All of my puppies are guaranteed for life against any genetic disease for which I can test (see previous FAQ). I stand behind my babies for life and do everything I can to reduce risk and produce healthy, happy puppies.

What medical care is done for the puppies before they leave for their new home?

All puppies receive weekly physical exams and auscultation. They are dewormed on an appropriate schedule starting at two weeks of age with a rotating deworming agent.

All puppies are microchipped before leaving for their new homes and have received all age appropriate vaccinations. I do not vaccinate my puppies for leptospirosis or lyme disease due to a high incidence of reaction to those vaccines.

What health testing is done on the adults?

All of my dogs have an OFA Patella clearance, CAER eye clearance annually, DNA testing for Juvenile Cataracts (or clear by parentage), and BAER hearing testing as a minimum. They are also owned by a neurotic veterinarian, so receive more than the usual oversight of their every move.

All are up to date on vaccinations and preventative care

3. Puppy Raising

How are the puppies raised and what kind of training do they get?

My puppies are raised in my home, like all of the dogs here. We do not have a kennel. They are an integral part of my household (actually, they are the focal point). Bostons are always born by c-section, and the Pugs more often have a natural birth, though occasionally a c-section is needed.

For the first 3-4 weeks, the puppies are in my bedroom. The whelping box is next to my bed. At this age, they need warmth and calm and constant supervision. I do lots of handling and stimulation before they even open their eyes. Nails get trimmed weekly.

Around 3-4 weeks, the puppies move downstairs out of my bedroom and into the living room. We have an open concept house so this means they are in the middle of everything. They get used to the normal things that happen in a house (vacuum, coffee grinder, people in and out, etc).
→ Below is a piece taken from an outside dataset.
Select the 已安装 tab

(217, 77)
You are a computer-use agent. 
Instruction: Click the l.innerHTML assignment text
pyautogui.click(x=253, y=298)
They start to go on little adventures outside, off leash, where they learn to stick close to people, and get used to cold/hot weather (depending on the season).

Housebreaking begins early; the puppies are trained to go to the bathroom in a small area of the pen. This is then transferred to an even smaller area, until about 7 weeks when they start going outside to eliminate consistently.

The puppies have an open crate in their enclosure starting at 4 weeks. They slowly get used to going in the crate and eventually I start to close it for short periods of time. This makes crate training easy.

By about 7 weeks, the puppies are having the run of the house when we are home, integrated with all the adult dogs, and sleeping by the fireplace.

My goal is to set them up for success when they leave here; the more I can expose them to, the less stress they will have!